Da musicista, suonatore di didjeridoo e praticante di Yoga, ho deciso di scrivere questo articolo, coadiuvato da un video didattico di pratica, per sostenere ed equilibrare le intense sessioni di pratica alle quali ci sottoponiamo quotidianamente nello studio del nostro strumento.

Come penso di condividere con molti di voi, soprattutto professionisti ma anche principianti ed amatori, il coinvolgimento totale del corpo, il mantenimento della postura della colonna vertebrale, le continue contrazioni dei muscoli addominali in concomitanza col diaframma e la conseguente prolungata pressione sulle vertebre dorsali, determinata dall'uso talvolta forzato del respiro, alla lunga possono recare un residuo di tensioni e contratture poco piacevoli che tendono a cronicizzarsi nel tempo. Negli anni ho cercato di impostare la mia personale pratica musicale e di conseguenza la didattica che propongo su quelle che chiamo Le basi del didjeridoo, ossia i principi di corretto rapporto (corretto inteso come "privo di fantasie, reale") col corpo, col respiro e col ritmo riassunti nell'omonimo manuale didattico. Al contempo mi sono reso conto che una regolare pratica di Hatha Yoga, specificamente studiata per il caso, potesse incrementare il benessere ed evitare le problematiche su evidenziate, supportando vicendevolmente la pratica del didjeridoo con quella yogica, la quale ritengo non solamente integrativa quanto la stessa, in un diverso contesto. Lo studio dello yoga, del lavoro di consapevolezza sul corpo, asana, sul respiro, il prāṇāyāma, sulle pulsazioni energetiche, brimhana, langana e samana, sulle contrazioni e sui rilassamenti, sul pieno e sul vuoto, l'attenzione concentrata, pratyāhāra e prolungata, dharana, lo stato di assorbimento nella presenza mentale, dhyāna non sono poi così distanti per chi ne ha fatto esperienza, dallo studio approfondito del didjeridoo.

Cenni sullo Yoga

Per chi si inoltrasse oggi nel vasto mondo dello Yoga e necessitasse di un orientamento chiaro su cosa lo Yoga sia, invito a leggere questo paragrafo, altrimenti potete saltare al prossimo e proseguire direttamente con la spiegazione della sequenza di Hatha Yoga.

## Contenuto del dataset:
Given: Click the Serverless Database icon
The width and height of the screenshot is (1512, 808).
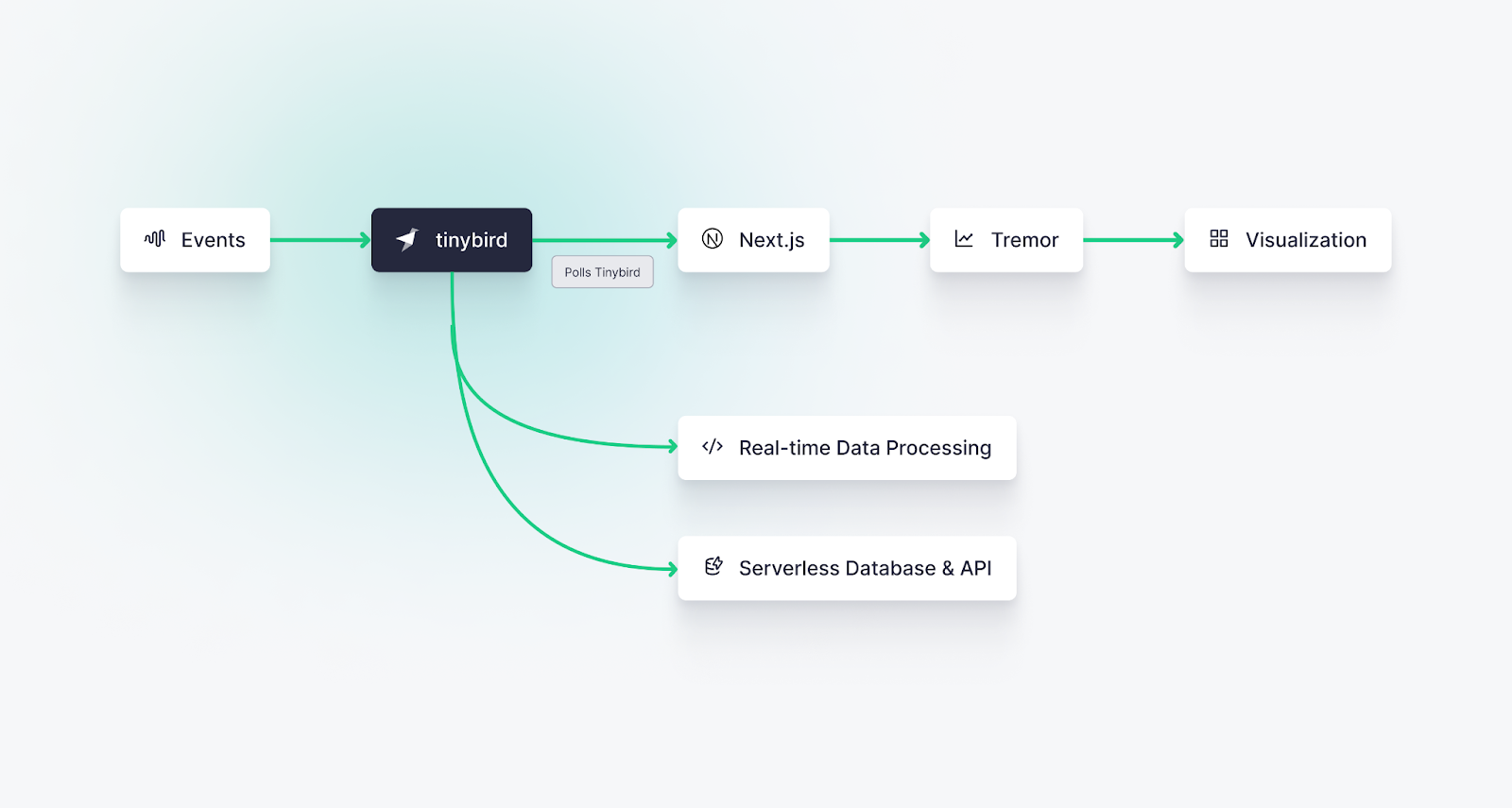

## Consegna:
Nell'estratto su didjeridoo e yoga, elenca i fattori fisici che, alla lunga, possono lasciare un residuo di tensioni e contratture.

## Soluzione scritta:
- il coinvolgimento totale del corpo
- il mantenimento della postura della colonna vertebrale
- le continue contrazioni dei muscoli addominali in concomitanza col diaframma
- la conseguente prolungata pressione sulle vertebre dorsali, determinata dall'uso talvolta forzato del respiro